The baron could see the girl’s back rising and falling with shallow breaths. He shook his head in disbelief. “We must bring her at once to the sages. They will know what to do.”
“We should kill this abomination and bury it in the woods,” Stevens said. Timuel shot him a pointed look.
“We will do as the baron commands, Stevens, and I’ll hear not another word from your mouth lest you wish never to speak again.”
Stevens pulled on his horse’s reins, backing away from the scene. “I’ll have naught to do with this.”
“You’ll forsake your pay, then,” Timuel said.
“Gladly,” Stevens said, turning his horse and kicking into a trot.
“Milord?” Timuel asked.
Samhain had to fight to tear his eyes from the girl. He focused on Timuel and noticed that Stevens was leaving.

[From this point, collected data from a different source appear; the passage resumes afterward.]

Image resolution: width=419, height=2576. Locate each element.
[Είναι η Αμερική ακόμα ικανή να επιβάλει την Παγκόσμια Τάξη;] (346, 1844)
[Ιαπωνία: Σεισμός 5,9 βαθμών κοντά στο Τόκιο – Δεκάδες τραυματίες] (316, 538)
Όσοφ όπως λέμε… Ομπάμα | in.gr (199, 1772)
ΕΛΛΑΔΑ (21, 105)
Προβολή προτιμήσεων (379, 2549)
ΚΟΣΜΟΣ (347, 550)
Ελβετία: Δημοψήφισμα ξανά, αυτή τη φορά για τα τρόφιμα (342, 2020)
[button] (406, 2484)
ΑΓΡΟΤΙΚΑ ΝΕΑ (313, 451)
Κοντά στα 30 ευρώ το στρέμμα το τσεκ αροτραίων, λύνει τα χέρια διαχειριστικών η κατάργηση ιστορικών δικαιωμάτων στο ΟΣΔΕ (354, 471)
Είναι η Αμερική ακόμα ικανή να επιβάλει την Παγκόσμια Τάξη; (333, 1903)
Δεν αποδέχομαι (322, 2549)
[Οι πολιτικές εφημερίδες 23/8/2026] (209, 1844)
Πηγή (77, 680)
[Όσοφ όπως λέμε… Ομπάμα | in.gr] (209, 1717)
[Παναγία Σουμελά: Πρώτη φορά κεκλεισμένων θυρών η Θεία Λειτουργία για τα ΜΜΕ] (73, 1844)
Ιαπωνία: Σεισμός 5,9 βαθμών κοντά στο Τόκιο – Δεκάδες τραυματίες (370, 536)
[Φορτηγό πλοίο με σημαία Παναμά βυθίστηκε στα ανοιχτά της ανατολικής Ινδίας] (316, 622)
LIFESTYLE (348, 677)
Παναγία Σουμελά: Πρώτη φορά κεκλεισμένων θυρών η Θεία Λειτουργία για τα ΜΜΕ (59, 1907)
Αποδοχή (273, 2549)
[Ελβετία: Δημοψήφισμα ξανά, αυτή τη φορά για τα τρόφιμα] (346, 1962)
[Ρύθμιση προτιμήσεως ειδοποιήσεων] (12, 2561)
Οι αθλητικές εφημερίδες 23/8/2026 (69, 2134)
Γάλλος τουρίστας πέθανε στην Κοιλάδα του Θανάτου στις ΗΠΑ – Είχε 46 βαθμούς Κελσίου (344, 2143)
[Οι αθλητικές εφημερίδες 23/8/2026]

“It’s fine. Let him go. I don’t blame him. Wrap the girl in a blanket and put her on my horse. I’ll bear the responsibility. Bring what’s left of the animal’s carcass as well, I’ll not lose proof of my kill.” The shallow absurdity of the words was not lost on any of the men there, but it was protocol and the reason they were there to begin with.
For a moment Samhain wished he had the luxury of fleeing like the man Stevens had. While he was not a superstitious man, the baron had been raised on the same tales as all the other children of the kingdom and lived with the same childish fears.